可以证明没有别的方案可以得到更小的总代价 15。

示例 3:

输入:nums = [10,8,18,9], k = 3, dist = 1
输出:36
解释:将数组分割成 3 个子数组的最佳方案是:[10], [8], 和 [18,9]。这个方案是合法的,因为 ik-1 - i1 是 2 - 1 = 1,等于 dist。总代价为 nums[0] + nums[1] + nums[2],也就是 10 + 8 + 18 = 36。
分割方案 [10], [8,18], 和 [9] 不合法,因为 ik-1 和 i1 的距离是 3 - 1 = 2,大于 dist。
可以证明没有别的方案可以得到更小的总代价 36。

提示:

  • 3 <= n <= 10^5
  • 1 <= nums[i] <= 10^9
  • 3 <= k <= n
  • k - 2 <= dist <= n - 2

解题思路

这道题的核心思想是枚举第二个子数组的起始位置,然后在满足距离限制的范围内找到最小的 k-2 个元素作为其余子数组的起始点。

解题思路:

  1. 枚举策略:第一个子数组必须从索引0开始,所以第一个代价是 nums[0]。我们枚举第二个子数组的起始位置 i(范围是 [1, n-k+1]),此时第二个子数组的代价是 nums[i]

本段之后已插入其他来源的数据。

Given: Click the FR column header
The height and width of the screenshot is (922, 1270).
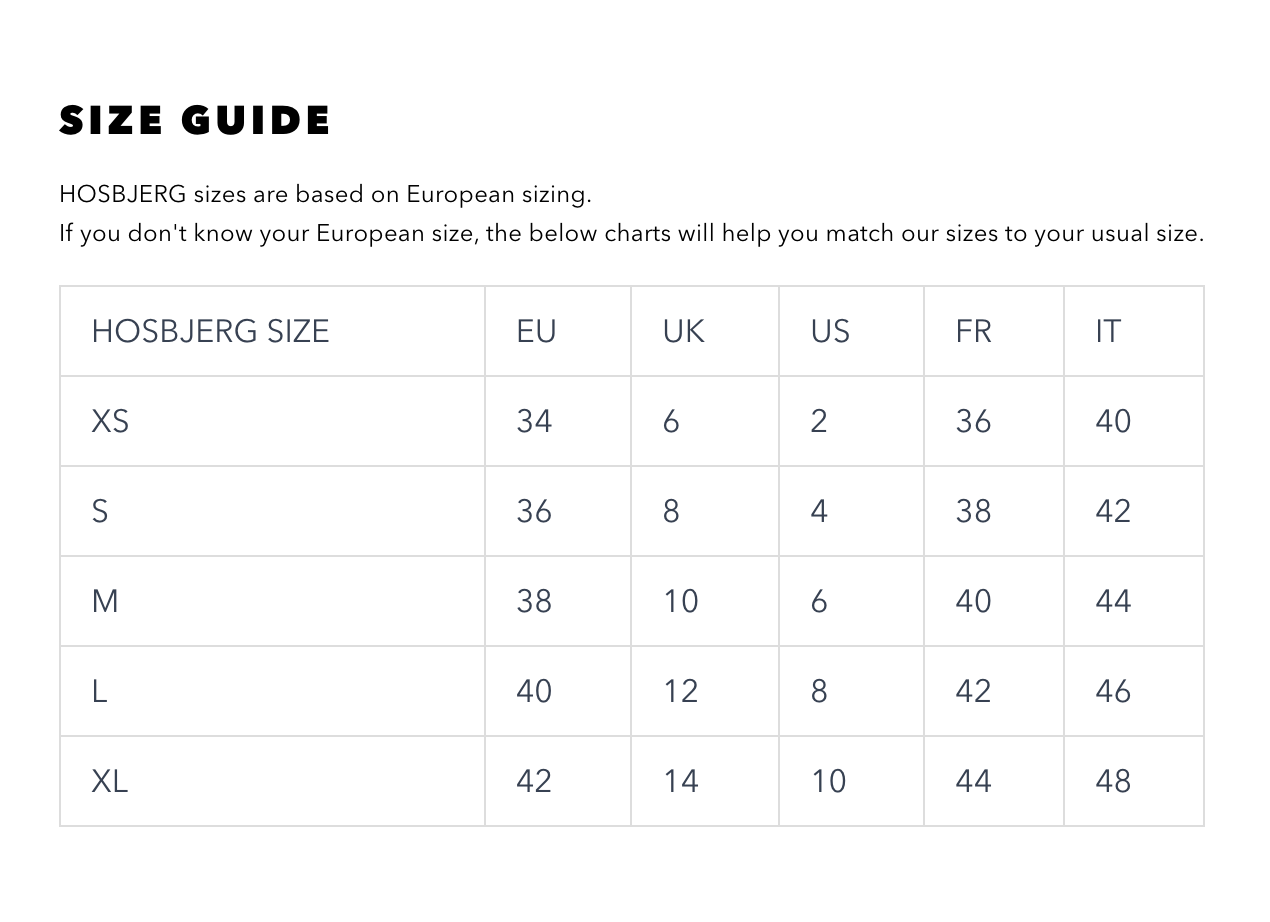Looking at the screenshot, I should click(x=973, y=331).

  2. 距离限制:根据题意,第 k 个子数组的起始位置与第二个子数组起始位置的距离不能超过 dist,即最后一个子数组的起始位置最多在 i + dist

  3. 选择最小元素:在范围 [i+1, min(i+dist, n-1)] 中选择 k-2 个最小的元素作为剩余子数组的起始点。

  4. 双堆维护:使用两个堆来动态维护滑动窗口中的最小 k-2 个元素:

    • maxHeap:存储当前选中的 k-2 个最小元素(用最大堆,堆顶是这些元素中的最大值)
    • minHeap:存储未选中的元素(用最小堆,堆顶是这些元素中的最小值)
  5. 滑动窗口更新:当窗口右边界扩展时添加新元素,左边界收缩时移除旧元素,并动态平衡两个堆,确保 maxHeap 始终包含最小的 k-2 个元素。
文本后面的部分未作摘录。